Exercise details: Format the records from the line containing "the page heading" down to the line containing "pyautogui.click(x=1536, y=22)", both included, as a two-column CSV with the headers request and answer. Give one row per record, with each field in quotation marks and its line breaks turned into spaces.

* begin Supplied information *

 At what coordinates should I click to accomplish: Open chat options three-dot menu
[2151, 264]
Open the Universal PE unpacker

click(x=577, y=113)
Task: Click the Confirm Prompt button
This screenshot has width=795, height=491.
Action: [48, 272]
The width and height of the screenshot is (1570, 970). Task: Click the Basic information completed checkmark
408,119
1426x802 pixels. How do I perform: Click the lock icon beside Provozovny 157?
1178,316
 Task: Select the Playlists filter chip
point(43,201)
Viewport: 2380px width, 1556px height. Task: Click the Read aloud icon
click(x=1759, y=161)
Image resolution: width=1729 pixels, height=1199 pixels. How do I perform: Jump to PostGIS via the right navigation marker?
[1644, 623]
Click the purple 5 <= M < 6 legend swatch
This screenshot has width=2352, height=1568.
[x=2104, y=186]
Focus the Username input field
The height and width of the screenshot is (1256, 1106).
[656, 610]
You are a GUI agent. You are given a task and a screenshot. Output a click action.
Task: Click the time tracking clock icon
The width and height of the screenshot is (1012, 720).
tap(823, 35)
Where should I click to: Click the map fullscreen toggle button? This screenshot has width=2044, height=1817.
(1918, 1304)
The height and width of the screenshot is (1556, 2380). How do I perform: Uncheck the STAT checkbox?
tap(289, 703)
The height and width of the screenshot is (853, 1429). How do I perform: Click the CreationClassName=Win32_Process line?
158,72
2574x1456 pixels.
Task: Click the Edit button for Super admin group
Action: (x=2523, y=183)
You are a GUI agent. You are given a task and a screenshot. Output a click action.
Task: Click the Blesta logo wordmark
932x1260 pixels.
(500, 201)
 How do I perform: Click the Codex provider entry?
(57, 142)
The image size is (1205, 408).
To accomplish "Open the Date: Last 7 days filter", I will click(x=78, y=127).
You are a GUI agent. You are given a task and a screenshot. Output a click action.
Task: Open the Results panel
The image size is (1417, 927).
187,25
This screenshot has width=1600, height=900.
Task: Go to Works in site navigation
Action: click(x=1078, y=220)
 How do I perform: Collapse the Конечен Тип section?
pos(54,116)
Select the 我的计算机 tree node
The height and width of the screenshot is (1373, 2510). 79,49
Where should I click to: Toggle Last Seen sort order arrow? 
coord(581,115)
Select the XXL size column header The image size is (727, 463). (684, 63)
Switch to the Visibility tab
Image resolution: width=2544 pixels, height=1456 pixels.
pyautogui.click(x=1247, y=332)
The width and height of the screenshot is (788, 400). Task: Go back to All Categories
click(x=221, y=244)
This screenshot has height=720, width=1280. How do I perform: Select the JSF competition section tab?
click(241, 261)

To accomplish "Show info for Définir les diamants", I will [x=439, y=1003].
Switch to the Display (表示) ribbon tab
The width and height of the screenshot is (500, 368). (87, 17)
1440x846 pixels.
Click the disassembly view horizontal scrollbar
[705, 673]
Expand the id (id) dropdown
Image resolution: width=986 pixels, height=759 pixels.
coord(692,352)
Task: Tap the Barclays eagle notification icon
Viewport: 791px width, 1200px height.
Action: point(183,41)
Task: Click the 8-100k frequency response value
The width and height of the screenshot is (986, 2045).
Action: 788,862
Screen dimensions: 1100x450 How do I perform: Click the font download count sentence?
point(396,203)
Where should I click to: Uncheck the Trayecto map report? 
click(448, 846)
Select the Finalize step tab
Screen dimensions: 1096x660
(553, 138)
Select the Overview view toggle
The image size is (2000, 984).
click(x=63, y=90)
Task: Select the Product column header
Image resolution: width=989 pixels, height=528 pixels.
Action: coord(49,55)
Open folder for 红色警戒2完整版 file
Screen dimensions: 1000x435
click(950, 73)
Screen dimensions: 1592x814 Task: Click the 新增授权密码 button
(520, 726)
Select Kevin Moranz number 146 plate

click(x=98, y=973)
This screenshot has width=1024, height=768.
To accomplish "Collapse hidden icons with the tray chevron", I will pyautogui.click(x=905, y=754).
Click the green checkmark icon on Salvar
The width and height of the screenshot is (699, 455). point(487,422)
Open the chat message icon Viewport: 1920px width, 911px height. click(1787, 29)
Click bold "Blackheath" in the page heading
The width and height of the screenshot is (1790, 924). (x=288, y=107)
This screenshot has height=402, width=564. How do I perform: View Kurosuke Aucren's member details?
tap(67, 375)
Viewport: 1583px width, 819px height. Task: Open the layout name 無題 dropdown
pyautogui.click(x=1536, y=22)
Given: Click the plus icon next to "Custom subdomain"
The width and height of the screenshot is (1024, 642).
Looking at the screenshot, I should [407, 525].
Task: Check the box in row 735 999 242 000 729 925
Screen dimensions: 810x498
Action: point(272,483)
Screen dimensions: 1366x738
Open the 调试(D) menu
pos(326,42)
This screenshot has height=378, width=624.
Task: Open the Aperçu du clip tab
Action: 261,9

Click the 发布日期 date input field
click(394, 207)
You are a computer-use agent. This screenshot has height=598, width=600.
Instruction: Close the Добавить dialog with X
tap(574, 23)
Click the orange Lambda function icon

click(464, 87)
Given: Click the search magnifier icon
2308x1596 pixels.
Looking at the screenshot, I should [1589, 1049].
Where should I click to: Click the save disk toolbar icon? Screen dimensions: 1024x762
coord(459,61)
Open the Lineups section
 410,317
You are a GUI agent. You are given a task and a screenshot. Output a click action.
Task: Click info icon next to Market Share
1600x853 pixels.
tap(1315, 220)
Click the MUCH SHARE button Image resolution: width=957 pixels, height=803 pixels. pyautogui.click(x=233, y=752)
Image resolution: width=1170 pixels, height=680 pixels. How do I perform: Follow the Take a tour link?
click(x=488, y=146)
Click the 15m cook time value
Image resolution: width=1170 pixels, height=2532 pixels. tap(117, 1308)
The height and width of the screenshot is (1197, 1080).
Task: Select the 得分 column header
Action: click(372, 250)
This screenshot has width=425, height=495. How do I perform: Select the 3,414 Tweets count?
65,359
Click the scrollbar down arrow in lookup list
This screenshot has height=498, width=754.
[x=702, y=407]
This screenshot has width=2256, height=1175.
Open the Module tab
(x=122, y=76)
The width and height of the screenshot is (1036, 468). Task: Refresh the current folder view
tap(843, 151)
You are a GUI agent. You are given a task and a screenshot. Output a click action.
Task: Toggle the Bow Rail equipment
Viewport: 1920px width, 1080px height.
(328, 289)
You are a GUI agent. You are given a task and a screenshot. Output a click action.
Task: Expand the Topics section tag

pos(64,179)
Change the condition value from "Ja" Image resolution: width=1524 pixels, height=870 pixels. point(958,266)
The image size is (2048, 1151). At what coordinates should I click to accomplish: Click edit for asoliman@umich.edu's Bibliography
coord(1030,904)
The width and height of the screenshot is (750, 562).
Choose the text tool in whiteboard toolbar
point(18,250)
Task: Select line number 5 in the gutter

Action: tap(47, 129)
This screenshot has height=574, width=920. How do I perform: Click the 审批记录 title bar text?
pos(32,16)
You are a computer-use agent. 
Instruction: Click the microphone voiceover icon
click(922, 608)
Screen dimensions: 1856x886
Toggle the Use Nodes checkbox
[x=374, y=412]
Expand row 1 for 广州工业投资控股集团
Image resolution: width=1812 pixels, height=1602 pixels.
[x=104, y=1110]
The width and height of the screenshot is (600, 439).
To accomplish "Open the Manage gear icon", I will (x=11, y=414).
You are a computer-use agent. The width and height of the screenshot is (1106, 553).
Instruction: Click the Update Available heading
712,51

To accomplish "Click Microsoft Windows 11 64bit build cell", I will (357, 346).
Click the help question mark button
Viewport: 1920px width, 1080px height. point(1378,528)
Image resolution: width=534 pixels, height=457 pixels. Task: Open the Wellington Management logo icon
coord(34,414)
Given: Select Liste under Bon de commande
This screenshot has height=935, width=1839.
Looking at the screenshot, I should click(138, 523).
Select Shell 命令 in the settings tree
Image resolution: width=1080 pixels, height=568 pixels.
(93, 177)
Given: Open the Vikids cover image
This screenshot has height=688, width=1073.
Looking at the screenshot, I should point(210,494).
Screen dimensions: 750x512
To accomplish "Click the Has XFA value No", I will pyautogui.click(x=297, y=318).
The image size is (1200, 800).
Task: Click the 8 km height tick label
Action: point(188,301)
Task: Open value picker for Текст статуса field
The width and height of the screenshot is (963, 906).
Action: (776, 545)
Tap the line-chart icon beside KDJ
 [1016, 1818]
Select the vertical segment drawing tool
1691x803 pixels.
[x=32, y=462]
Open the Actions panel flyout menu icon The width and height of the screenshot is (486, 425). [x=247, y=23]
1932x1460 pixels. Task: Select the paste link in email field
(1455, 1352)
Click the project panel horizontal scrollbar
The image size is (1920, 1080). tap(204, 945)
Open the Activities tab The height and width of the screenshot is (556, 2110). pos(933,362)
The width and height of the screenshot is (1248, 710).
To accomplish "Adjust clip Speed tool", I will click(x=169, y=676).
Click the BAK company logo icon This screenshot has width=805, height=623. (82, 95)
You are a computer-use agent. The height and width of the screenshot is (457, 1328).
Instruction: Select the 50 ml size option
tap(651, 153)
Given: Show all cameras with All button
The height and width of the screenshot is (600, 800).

* end Supplied information *

Reply:
request,answer
"Click bold ""Blackheath"" in the page heading","The width and height of the screenshot is (1790, 924). (x=288, y=107)"
"This screenshot has height=402, width=564. How do I perform: View Kurosuke Aucren's member details?","tap(67, 375)"
"Viewport: 1583px width, 819px height. Task: Open the layout name 無題 dropdown","pyautogui.click(x=1536, y=22)"